Originally Posted by battue
Disagree on a couple items.

If some want to call it purist, they have good reason. However, it goes behind shooting skill. It encompasses Dog work, getting a pup or new Dog, training, the excitement of going. The point or flush, retrieve on land or water, and the appreciation of when they accomplish an extraordinary difficult situation. The Dogs own enthusiasm and desire for the hunt. And when and if a Dog figures out their place in the the puzzle of Bird, Dog, gun.

Without the Dog, I wouldn’t spend thousands yearly on Upland hunting. I’ve been known to go out without the gun at those times when I’ve killed enough for the time being. And I knew one individual who gave up the gun completely. He said, “We can’t point him tomorrow, if I kill him today.”

The shooting is not the entire reason for the doing.

Addition: Years ago I was introduced to a “purist” in Arizona. His passion was chasing Mountain Lions on horseback while his pack of Dogs were on the trail. He cared less for the shooting.

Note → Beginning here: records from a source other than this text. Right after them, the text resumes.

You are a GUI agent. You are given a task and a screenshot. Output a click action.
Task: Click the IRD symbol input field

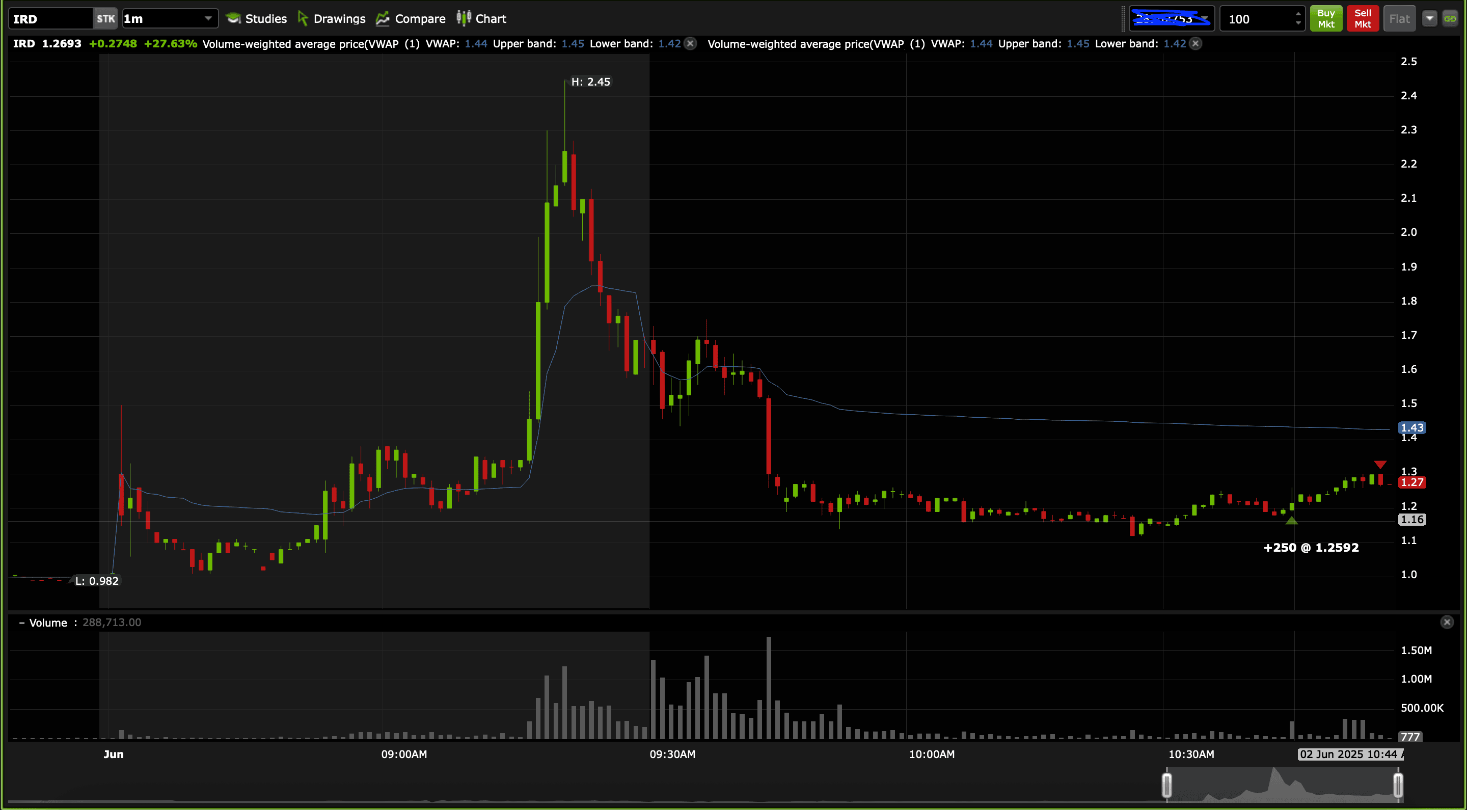point(50,19)
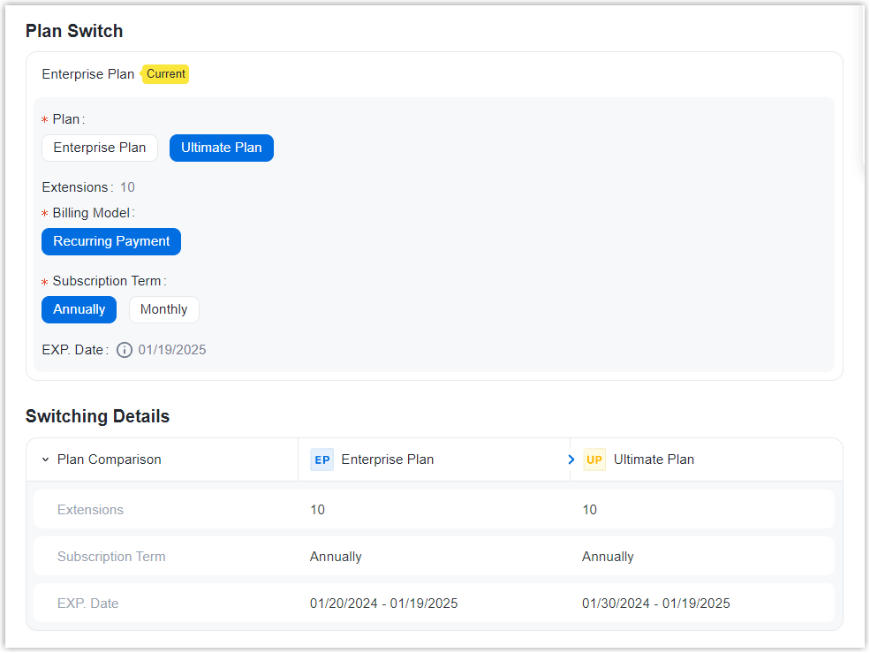The image size is (870, 653).
Task: Click the 01/19/2025 expiration date in form
Action: tap(172, 350)
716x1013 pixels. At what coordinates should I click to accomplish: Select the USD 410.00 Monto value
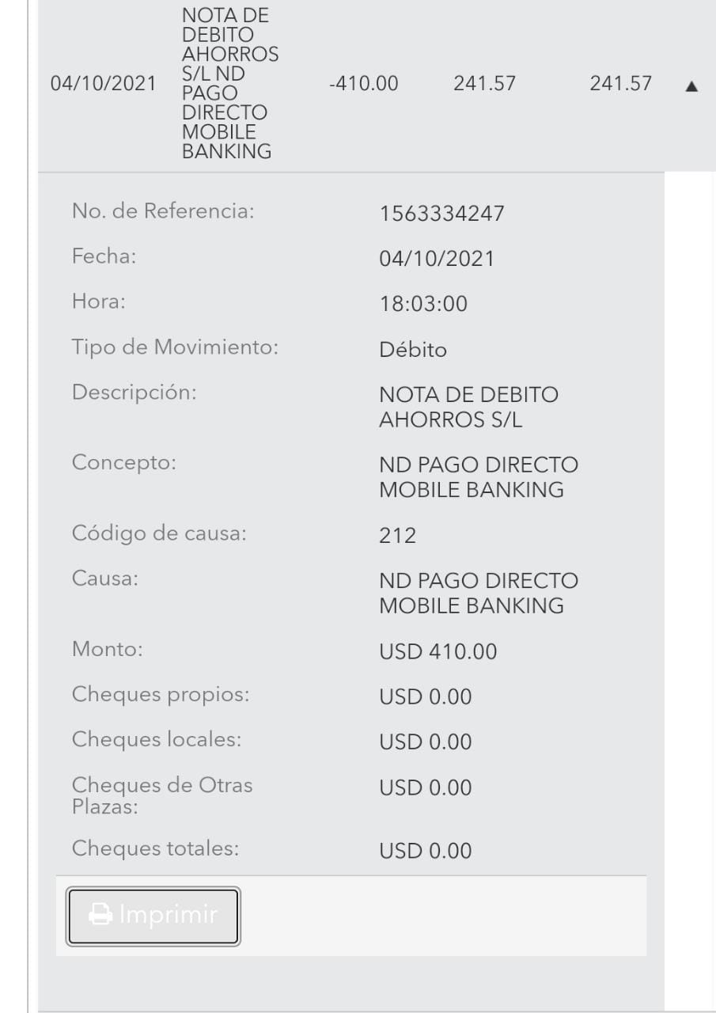click(x=438, y=652)
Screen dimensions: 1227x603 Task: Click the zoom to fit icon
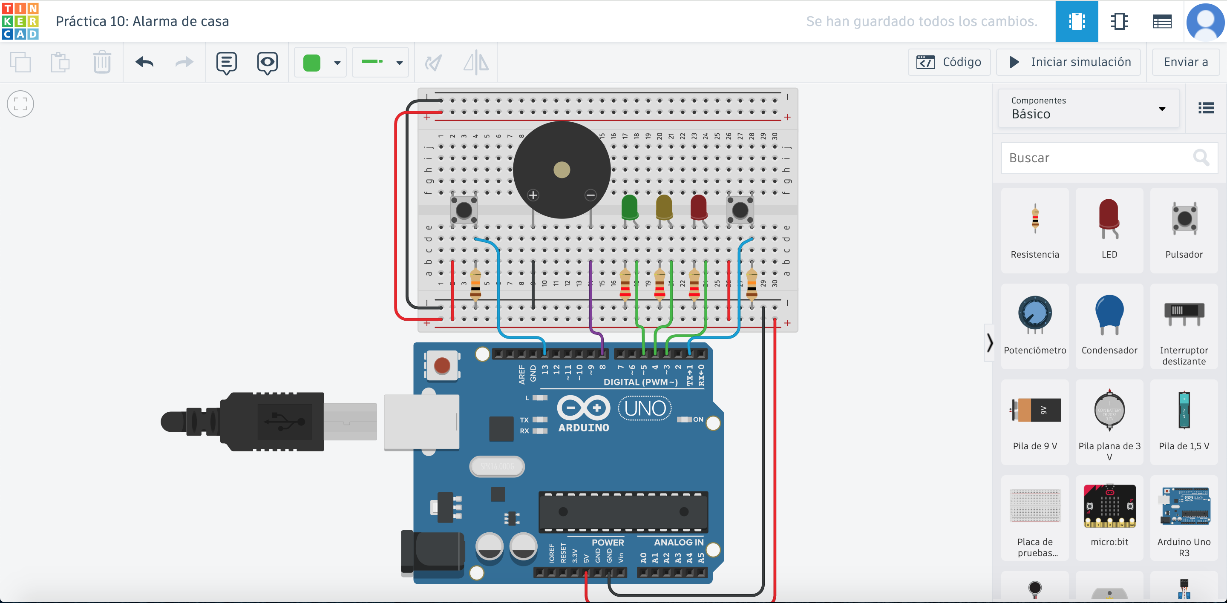(20, 104)
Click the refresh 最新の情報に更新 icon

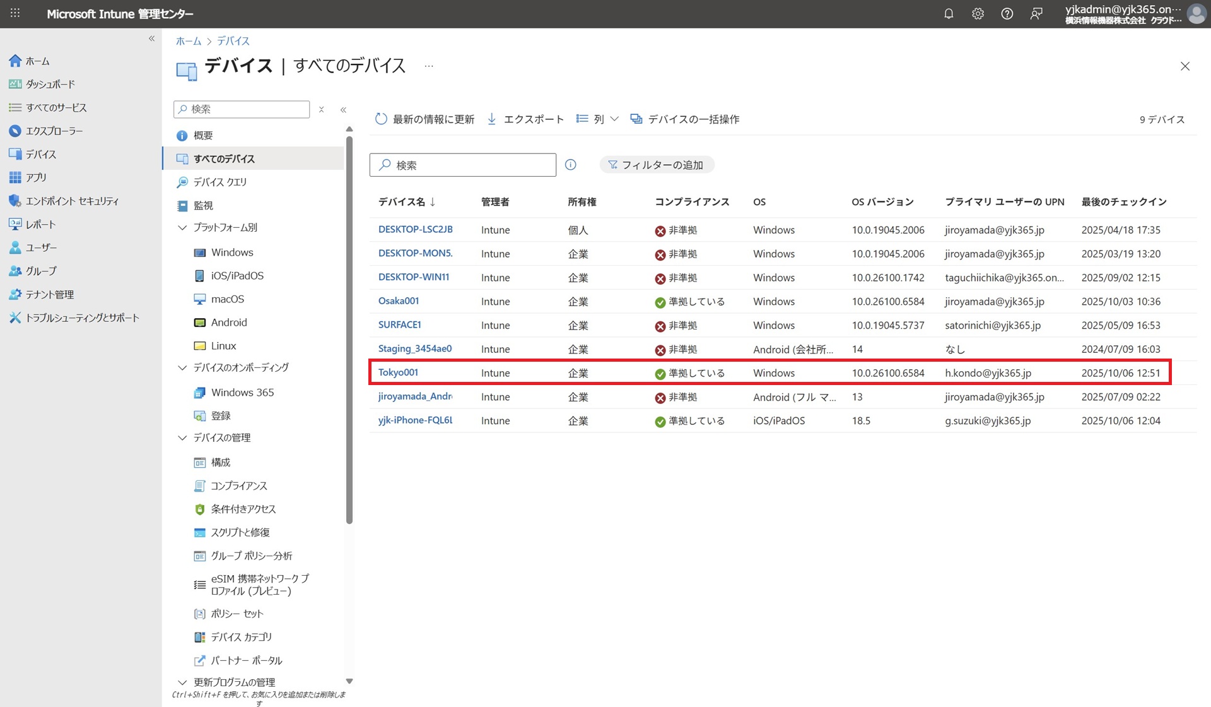click(x=381, y=119)
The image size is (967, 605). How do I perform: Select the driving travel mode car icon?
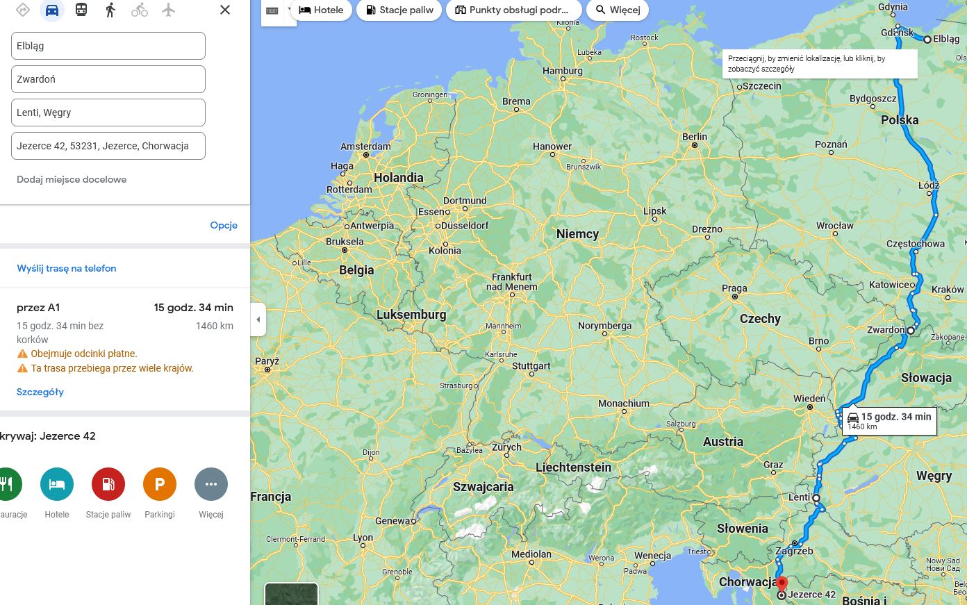(x=52, y=10)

Went out with him one day, no Mountain Lions were cornered, but it was a hunt with some serious Dogs.

Not being all that comfortable horseback, and hanging on when the Dogs got hot, gave me an appreciation of his purist form of hunting. grin

Some folks do center their enjoyment around the dog work. I have too, and trained a few of them. I enjoy watching lion hounds as well as both flushing and pointing dogs do their thing. It is also however, the dog doing most all the actual hunting and the shooter doing more hiking and shooting, than hunting. I have done plenty of hunting with all three types of dogs and throughly enjoyed it all with a sense of satisfaction.

I also hunt birds on my own quite often and have learned how to up my success on birds such as chukar without a dog. I have killed plenty of wild pheasants and chukar without a dog and not by sluicing them. As far as ethics and sporting matters go, why not keep the dog at home? Doing so really teaches a person how to bird hunt.

There’s lots of ways to look at these things.